Exercise prompt =
Nothing in the records that follow should differ once you have copied them out.

Records shown =

- - - - - - -

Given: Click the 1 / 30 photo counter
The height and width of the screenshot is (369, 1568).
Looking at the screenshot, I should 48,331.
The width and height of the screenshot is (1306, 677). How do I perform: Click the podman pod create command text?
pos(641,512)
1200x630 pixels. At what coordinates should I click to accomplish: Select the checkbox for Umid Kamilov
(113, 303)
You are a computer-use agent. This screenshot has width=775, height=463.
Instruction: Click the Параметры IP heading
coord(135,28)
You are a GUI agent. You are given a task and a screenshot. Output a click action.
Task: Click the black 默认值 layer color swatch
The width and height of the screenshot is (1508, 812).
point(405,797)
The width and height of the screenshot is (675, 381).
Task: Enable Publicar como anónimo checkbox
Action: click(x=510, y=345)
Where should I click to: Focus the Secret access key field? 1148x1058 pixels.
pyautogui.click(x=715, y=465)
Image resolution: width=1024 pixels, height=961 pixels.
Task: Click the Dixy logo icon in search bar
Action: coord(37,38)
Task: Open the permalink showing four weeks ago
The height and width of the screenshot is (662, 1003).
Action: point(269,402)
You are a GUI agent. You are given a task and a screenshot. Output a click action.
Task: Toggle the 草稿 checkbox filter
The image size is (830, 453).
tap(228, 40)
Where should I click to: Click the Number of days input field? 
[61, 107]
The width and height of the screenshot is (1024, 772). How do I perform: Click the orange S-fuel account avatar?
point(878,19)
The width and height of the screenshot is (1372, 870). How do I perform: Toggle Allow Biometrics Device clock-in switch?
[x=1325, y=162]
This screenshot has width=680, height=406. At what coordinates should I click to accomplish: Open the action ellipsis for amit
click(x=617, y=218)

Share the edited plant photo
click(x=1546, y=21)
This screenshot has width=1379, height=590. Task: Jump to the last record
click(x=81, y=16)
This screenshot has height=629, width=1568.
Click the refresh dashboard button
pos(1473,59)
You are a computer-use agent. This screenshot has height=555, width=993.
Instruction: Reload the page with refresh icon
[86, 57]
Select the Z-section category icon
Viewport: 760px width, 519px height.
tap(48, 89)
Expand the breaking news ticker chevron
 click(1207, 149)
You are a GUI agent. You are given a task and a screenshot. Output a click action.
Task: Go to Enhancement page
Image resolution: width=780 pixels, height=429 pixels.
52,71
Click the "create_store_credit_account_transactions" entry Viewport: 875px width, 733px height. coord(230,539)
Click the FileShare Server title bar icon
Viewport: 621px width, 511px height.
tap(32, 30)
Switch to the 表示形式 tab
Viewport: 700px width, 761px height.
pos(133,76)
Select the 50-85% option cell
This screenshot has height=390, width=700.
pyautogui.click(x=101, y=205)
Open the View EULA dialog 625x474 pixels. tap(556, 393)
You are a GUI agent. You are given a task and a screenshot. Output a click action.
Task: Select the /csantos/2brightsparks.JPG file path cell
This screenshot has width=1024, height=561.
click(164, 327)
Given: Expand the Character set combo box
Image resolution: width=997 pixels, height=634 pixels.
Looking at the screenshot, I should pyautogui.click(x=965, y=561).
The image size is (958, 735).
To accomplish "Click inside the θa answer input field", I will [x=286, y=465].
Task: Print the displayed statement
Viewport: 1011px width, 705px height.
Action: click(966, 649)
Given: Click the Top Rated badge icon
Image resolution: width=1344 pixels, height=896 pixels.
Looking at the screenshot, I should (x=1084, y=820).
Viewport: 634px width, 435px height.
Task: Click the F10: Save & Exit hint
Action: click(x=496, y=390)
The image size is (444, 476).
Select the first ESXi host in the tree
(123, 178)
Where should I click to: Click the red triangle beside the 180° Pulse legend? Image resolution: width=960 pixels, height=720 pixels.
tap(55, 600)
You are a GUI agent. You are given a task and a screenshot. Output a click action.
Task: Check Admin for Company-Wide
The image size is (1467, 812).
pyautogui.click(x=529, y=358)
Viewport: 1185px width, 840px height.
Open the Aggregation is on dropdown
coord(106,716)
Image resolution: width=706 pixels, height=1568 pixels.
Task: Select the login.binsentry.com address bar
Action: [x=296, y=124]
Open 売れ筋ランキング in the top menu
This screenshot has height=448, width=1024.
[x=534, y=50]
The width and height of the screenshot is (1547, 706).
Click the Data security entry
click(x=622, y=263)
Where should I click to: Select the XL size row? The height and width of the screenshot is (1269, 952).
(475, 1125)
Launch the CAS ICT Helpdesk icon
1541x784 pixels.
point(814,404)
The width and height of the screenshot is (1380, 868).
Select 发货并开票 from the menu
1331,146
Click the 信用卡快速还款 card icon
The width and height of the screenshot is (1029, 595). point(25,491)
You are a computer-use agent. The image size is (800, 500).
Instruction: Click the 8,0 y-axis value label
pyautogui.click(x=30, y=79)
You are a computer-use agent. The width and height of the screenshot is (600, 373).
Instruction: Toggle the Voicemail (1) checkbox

- - - - - - -

Exercise output =
Given: Click the 1 / 30 photo counter
The height and width of the screenshot is (369, 1568).
Looking at the screenshot, I should 48,331.
The width and height of the screenshot is (1306, 677). How do I perform: Click the podman pod create command text?
pos(641,512)
1200x630 pixels. At what coordinates should I click to accomplish: Select the checkbox for Umid Kamilov
(113, 303)
You are a computer-use agent. This screenshot has width=775, height=463.
Instruction: Click the Параметры IP heading
coord(135,28)
You are a GUI agent. You are given a task and a screenshot. Output a click action.
Task: Click the black 默认值 layer color swatch
The width and height of the screenshot is (1508, 812).
point(405,797)
The width and height of the screenshot is (675, 381).
Task: Enable Publicar como anónimo checkbox
Action: click(x=510, y=345)
Where should I click to: Focus the Secret access key field? 1148x1058 pixels.
pyautogui.click(x=715, y=465)
Image resolution: width=1024 pixels, height=961 pixels.
Task: Click the Dixy logo icon in search bar
Action: coord(37,38)
Task: Open the permalink showing four weeks ago
The height and width of the screenshot is (662, 1003).
Action: point(269,402)
You are a GUI agent. You are given a task and a screenshot. Output a click action.
Task: Toggle the 草稿 checkbox filter
The image size is (830, 453).
tap(228, 40)
Where should I click to: Click the Number of days input field? 
[61, 107]
The width and height of the screenshot is (1024, 772). How do I perform: Click the orange S-fuel account avatar?
point(878,19)
The width and height of the screenshot is (1372, 870). How do I perform: Toggle Allow Biometrics Device clock-in switch?
[x=1325, y=162]
This screenshot has width=680, height=406. At what coordinates should I click to accomplish: Open the action ellipsis for amit
click(x=617, y=218)

Share the edited plant photo
click(x=1546, y=21)
This screenshot has width=1379, height=590. Task: Jump to the last record
click(x=81, y=16)
This screenshot has height=629, width=1568.
Click the refresh dashboard button
pos(1473,59)
You are a computer-use agent. This screenshot has height=555, width=993.
Instruction: Reload the page with refresh icon
[86, 57]
Select the Z-section category icon
Viewport: 760px width, 519px height.
tap(48, 89)
Expand the breaking news ticker chevron
 click(1207, 149)
You are a GUI agent. You are given a task and a screenshot. Output a click action.
Task: Go to Enhancement page
Image resolution: width=780 pixels, height=429 pixels.
52,71
Click the "create_store_credit_account_transactions" entry Viewport: 875px width, 733px height. coord(230,539)
Click the FileShare Server title bar icon
Viewport: 621px width, 511px height.
tap(32, 30)
Switch to the 表示形式 tab
Viewport: 700px width, 761px height.
pos(133,76)
Select the 50-85% option cell
This screenshot has height=390, width=700.
pyautogui.click(x=101, y=205)
Open the View EULA dialog 625x474 pixels. tap(556, 393)
You are a GUI agent. You are given a task and a screenshot. Output a click action.
Task: Select the /csantos/2brightsparks.JPG file path cell
This screenshot has width=1024, height=561.
click(164, 327)
Given: Expand the Character set combo box
Image resolution: width=997 pixels, height=634 pixels.
Looking at the screenshot, I should pyautogui.click(x=965, y=561).
The image size is (958, 735).
To accomplish "Click inside the θa answer input field", I will [x=286, y=465].
Task: Print the displayed statement
Viewport: 1011px width, 705px height.
Action: click(966, 649)
Given: Click the Top Rated badge icon
Image resolution: width=1344 pixels, height=896 pixels.
Looking at the screenshot, I should (x=1084, y=820).
Viewport: 634px width, 435px height.
Task: Click the F10: Save & Exit hint
Action: click(x=496, y=390)
The image size is (444, 476).
Select the first ESXi host in the tree
(123, 178)
Where should I click to: Click the red triangle beside the 180° Pulse legend? Image resolution: width=960 pixels, height=720 pixels.
tap(55, 600)
You are a GUI agent. You are given a task and a screenshot. Output a click action.
Task: Check Admin for Company-Wide
The image size is (1467, 812).
pyautogui.click(x=529, y=358)
Viewport: 1185px width, 840px height.
Open the Aggregation is on dropdown
coord(106,716)
Image resolution: width=706 pixels, height=1568 pixels.
Task: Select the login.binsentry.com address bar
Action: [x=296, y=124]
Open 売れ筋ランキング in the top menu
This screenshot has height=448, width=1024.
[x=534, y=50]
The width and height of the screenshot is (1547, 706).
Click the Data security entry
click(x=622, y=263)
Where should I click to: Select the XL size row? The height and width of the screenshot is (1269, 952).
(475, 1125)
Launch the CAS ICT Helpdesk icon
1541x784 pixels.
point(814,404)
The width and height of the screenshot is (1380, 868).
Select 发货并开票 from the menu
1331,146
Click the 信用卡快速还款 card icon
The width and height of the screenshot is (1029, 595). point(25,491)
You are a computer-use agent. The image size is (800, 500).
Instruction: Click the 8,0 y-axis value label
pyautogui.click(x=30, y=79)
You are a computer-use agent. The width and height of the screenshot is (600, 373).
Instruction: Toggle the Voicemail (1) checkbox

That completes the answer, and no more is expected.